Installée à la pépinière d’entreprise de Hautepierre, Imène vient de lancer sa société de construction de maisons biosourcées. Son objectif ? Revenir à un mode de construction sain grâce à la paille et faire de l’habitat un bien plus durable. Elle lance son tout premier chantier en mai prochain à Geispolsheim. On l’a rencontrée, pour qu’elle nous en dise un peu plus sur cette alternative écologique, encore peu répandue en Alsace.
Des maisons, Imène en a vendu des centaines. Dans le milieu depuis 2012, elle a toujours proposé à ses clients des biens réalisés grâce à un mode de construction classique. En Alsace comme dans le reste de la France, la plupart des maisons sont construites en béton. Mais au fil des années, Imène a dû faire face à de nombreux problèmes après-vente, comme des fissures ou encore des problèmes d’humidité : “Quand tu vois qu’au bout de deux ans, il y a des problèmes structurels et d’étanchéité, tu te dis, je ne peux pas encore continuer à construire des maisons jetables !” La jeune femme se renseigne alors sur des modes de construction plus fiables. Et après un séjour en Belgique et s’être informée sur d’autres initiatives qui ont remporté un franc succès dans d’autres pays, elle en est persuadée : “On peut construire différemment.” Elle décide alors de se lancer et ouvre sa société Biôm Habitat en novembre dernier à Strasbourg.
Construire en faisant preuve de bon sens
“Le problème aujourd’hui, c’est que l’habitat est devenu un bien de consommation. On construit du jetable. Alors l’idée, c’est de retourner sur un mode de construction sain, avec du bon sens et en travaillant avec ce qu’on a à proximité.” explique la Strasbourgeoise. Et pour y parvenir, Imène s’est rapprochée d’un industriel basé dans le sud de la France afin qu’il fabrique les panneaux en bois au sein desquels la paille est insérée. Pour que l’ensemble soit parfaitement étanche, un enduit d’argile est ajouté à l’intérieur et un enduit à la chaux à l’extérieur. Pour la chaux et la paille, pas besoin de chercher bien loin, la première vient de Wasselonne et la seconde est présente en abondance en Alsace.

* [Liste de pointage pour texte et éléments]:
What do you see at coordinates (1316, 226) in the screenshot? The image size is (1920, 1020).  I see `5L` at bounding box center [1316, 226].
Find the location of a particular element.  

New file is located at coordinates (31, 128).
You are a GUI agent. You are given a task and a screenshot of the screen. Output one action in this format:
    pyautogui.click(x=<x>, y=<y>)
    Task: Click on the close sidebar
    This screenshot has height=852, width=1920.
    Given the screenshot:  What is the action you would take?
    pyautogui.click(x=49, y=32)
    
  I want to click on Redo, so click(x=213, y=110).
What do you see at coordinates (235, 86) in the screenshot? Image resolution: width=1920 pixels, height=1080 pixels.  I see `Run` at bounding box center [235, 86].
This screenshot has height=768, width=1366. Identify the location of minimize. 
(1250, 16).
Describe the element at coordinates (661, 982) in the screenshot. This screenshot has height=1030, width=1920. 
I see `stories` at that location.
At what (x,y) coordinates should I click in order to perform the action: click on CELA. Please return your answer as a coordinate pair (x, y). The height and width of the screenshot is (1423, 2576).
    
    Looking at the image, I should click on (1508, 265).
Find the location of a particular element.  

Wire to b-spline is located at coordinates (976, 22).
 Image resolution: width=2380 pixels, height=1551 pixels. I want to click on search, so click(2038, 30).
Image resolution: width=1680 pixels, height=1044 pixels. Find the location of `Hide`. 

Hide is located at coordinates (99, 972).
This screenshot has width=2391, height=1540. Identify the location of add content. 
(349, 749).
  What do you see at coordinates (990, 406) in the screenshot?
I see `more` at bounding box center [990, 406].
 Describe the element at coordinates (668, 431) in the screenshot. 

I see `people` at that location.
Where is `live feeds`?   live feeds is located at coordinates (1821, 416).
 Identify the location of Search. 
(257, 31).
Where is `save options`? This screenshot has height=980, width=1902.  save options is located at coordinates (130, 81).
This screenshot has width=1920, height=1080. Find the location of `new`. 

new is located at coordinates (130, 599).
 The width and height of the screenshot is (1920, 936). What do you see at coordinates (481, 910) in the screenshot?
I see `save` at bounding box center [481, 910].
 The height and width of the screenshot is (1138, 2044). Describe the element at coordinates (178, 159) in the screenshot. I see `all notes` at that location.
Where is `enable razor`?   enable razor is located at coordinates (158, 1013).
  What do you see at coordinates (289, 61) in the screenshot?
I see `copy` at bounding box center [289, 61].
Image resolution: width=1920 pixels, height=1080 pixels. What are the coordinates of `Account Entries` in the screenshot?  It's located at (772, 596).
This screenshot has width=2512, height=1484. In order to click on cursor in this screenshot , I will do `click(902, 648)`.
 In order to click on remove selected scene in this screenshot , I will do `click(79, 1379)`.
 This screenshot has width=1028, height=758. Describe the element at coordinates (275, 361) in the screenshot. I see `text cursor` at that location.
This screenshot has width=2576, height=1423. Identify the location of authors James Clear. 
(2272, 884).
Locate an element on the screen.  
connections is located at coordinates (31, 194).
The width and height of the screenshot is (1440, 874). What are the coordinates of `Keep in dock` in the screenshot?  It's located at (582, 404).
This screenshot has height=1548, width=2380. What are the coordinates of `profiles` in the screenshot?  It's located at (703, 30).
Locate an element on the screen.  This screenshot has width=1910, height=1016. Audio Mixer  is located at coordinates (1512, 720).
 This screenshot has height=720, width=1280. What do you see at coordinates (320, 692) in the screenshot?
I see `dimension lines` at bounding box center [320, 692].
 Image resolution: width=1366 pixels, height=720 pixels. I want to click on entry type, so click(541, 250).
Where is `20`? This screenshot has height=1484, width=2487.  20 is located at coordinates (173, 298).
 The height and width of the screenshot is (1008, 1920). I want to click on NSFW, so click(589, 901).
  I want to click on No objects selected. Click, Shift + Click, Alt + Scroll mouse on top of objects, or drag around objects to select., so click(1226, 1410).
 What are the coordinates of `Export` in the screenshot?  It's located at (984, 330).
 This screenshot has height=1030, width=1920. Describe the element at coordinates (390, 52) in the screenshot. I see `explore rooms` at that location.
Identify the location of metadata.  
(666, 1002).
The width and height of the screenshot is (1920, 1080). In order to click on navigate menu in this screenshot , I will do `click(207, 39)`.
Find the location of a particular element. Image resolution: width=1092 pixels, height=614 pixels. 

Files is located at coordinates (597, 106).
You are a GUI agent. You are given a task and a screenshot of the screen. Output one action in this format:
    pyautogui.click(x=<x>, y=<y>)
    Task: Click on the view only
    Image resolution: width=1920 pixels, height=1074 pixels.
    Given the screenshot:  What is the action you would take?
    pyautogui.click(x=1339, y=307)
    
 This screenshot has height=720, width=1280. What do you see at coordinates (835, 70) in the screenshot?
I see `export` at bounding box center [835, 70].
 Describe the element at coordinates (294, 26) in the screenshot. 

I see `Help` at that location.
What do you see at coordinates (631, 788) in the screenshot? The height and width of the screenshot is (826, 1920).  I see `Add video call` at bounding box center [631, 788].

* [Tâches à faire]:
1. Répondez d'après l'article sur les maisons en paille :
(a) Dans quelle commune aura lieu le tout premier chantier d'Imène ?
(b) Depuis quelle année Imène est-elle dans le milieu ?
(c) D'où vient la chaux utilisée ?
2. Dans la liste, recopiez ces lignes à l'identique : commencez à celle qui contient « This screenshot has width=2512, height=1484. » et arrêtez-vous après celle qui contient « The width and height of the screenshot is (1440, 874). ».

* [Réponses par tâche]:
1.
(a) À Geispolsheim.
(b) Depuis 2012.
(c) De Wasselonne.

2.
This screenshot has width=2512, height=1484. In order to click on cursor in this screenshot , I will do `click(902, 648)`.
 In order to click on remove selected scene in this screenshot , I will do `click(79, 1379)`.
 This screenshot has width=1028, height=758. Describe the element at coordinates (275, 361) in the screenshot. I see `text cursor` at that location.
This screenshot has width=2576, height=1423. Identify the location of authors James Clear. 
(2272, 884).
Locate an element on the screen.  
connections is located at coordinates (31, 194).
The width and height of the screenshot is (1440, 874). What are the coordinates of `Keep in dock` in the screenshot?  It's located at (582, 404).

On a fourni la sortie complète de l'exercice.